Index | Thread | Search

From:
Mark Kettenis <mark.kettenis@xs4all.nl>
Subject:
Re: Fix nested copy(9) for btrace's ustack
To:
Martin Pieuchot <mpi@grenadille.net>
Cc:
deraadt@openbsd.org, cludwig@genua.de, tech@openbsd.org
Date:
Mon, 10 Mar 2025 21:29:27 +0100

Download raw body.

Thread
> Date: Mon, 10 Mar 2025 20:52:23 +0100
> From: Martin Pieuchot <mpi@grenadille.net>
> 
> On 07/03/25(Fri) 09:14, Theo de Raadt wrote:
> > It seems like a huge change in behaviour to have nested operations here.
> > 
> > I'm suspicious that it only requires these two changes, and anticipate
> > the entire mechanism can't be moved from singular to nested with just
> > this.  That prompts the questions:  How did we get here, and is this
> > viable recursion???  I strongly suspect no.
> 
> I believe we get there because some ddb/dtrace code is now relying on
> copyin(9) which overrides `pcb_onfault'.  I don't think using copyin(9)
> inside ddb/dtrace code is viable.  We cannot inspect the kernel it we
> rely on its APIs.

The problem is the copyin(9) call in stacktrace_save_utrace() isn't
it?  That is actually about inspecting userland, not the kernel.

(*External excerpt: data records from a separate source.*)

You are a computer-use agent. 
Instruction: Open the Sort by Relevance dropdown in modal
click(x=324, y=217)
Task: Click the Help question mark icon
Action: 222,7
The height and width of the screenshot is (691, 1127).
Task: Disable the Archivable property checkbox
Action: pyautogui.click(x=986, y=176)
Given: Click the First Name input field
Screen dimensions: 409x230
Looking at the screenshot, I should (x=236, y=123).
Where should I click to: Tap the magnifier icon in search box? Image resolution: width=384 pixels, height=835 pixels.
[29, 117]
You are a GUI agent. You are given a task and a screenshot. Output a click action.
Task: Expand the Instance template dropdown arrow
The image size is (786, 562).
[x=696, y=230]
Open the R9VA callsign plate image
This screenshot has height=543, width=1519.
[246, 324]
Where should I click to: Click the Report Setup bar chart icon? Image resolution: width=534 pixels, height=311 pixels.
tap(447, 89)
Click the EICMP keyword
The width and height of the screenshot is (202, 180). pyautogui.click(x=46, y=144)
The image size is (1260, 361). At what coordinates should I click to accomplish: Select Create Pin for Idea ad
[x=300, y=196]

Anyway, the problem here really is calling copyin(9) from interrupt
context; we never designed the kernel to allow that.  You half-fixed
the problem by setting ci_inatomic, but that isn't the whole story.
So yes I agree that using copyin(9) in this context is wrong.

> Christian, could we use a ddb/dtrace version of copyin(9) that would not
> mess with `pcb_onfault'?

There are two ways to fix this I think:

* Check pcb_onfault and skip the copyin(9) call if it is already set.

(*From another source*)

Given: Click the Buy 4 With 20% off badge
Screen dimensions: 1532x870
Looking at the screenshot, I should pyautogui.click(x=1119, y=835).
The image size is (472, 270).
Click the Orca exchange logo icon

* Save pcb_onfault before the copyin(9) call and restore it
  afterwards.  Probably need to set it to NULL before the copyin(9)
  call.

The last option is probably better since otherwise userland backtraces
will terminate early whenever a system call is doing a copyin(9),
which would create a significant blindspot.

Probably should create a wrapper and maybe call _copyin() instead of
copyin() in that wrapper.  Best to move the ci_inatomic frobbing in
there as well.